I know this has been done to death but just received my insurance renewal through from Admiral and it has gone up by over £150 which I am not best impressed with...

Anyone recently insured their GT-R and got good prices from anyone in particular? Might save me a few hours trawling through and calling round for quotes. Need a company that are 'mod friendly' too.

For comparison purposes I am 35yrs, 12 protected yrs NCD, 0 points, 6K miles per annum, tracker and got the enemy on there are a named driver with all mods declared and quoted £973.

Cheers
Stevie


----------



## Wolwo (Aug 8, 2011)

Im 34, 10 yrs NCB, 0 points and 6k miles with tracker. I switched to Competition Car Insurance - awesome.


----------



## Stevie76 (Dec 17, 2009)

What a scam this is....just re entered all of my details on Admiral site inc mods etc and come up with a price there of £851....£122 cheaper than the renewal!!


----------



## sin (Dec 3, 2007)

Steve, just been through exactly the same thing, only mine went up by a lot more than £150. I did acrew 3 points though earlier in the year.
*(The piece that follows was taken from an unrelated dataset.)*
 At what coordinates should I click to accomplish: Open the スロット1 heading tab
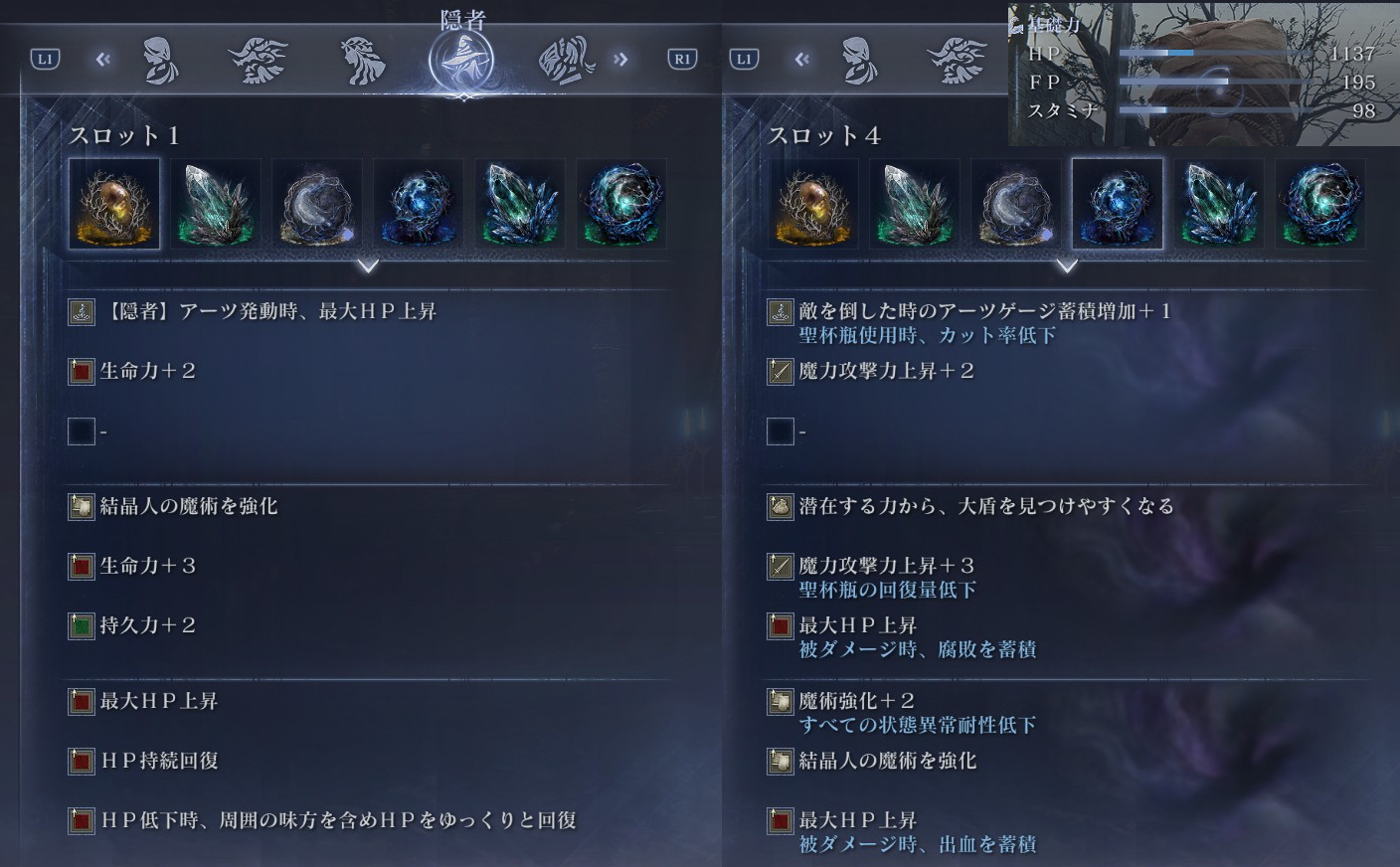tap(124, 135)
Competition Car insurance were cheaper than what i paid last year, plus 5 track days, plus their highest insurance bracket is 400bhp +, so doesnt matter what you do to the car as long as you tell them.

Definately worth a call.


----------



## ticketmaster123 (Mar 19, 2008)

Stevie76 said:


> What a scam this is....just re entered all of my details on Admiral site inc mods etc and come up with a price there of £851....£122 cheaper than the renewal!!


I changed an old CLK320 to a Mini One...

On the phone Admrial said the Mini One would be £690 to insure.

Cancelled the policy - ordered a fresh one with them...


...£450!

Never ever renew with them always just start a new one.


----------



## manjit (Dec 17, 2009)

Think Admirals pricing may have something to do with me, :banned:

Try competition car insurance, ontop form at the moment


----------



## Stevie76 (Dec 17, 2009)

Cheers guys will give competition car insurance a try....also feel like a rant with Admiral...wonder how many just let it roll over onto a next without going through the ring around process and get ripped off.


----------



## sumo69 (Mar 31, 2008)

Stevie

Admiral always try it on at renewal - its a known fact so just take that on board and enter your details on a comparison site to get the "right" rate and call them - last year I found it best early evening as I got through to the Canada call centre who seem to have a much better customer service mentality.

I reduced by 3 car multicar quote by over £400 from the renewal papers issued (around 20%) and all my mods on the GTR cost me an extra £15!!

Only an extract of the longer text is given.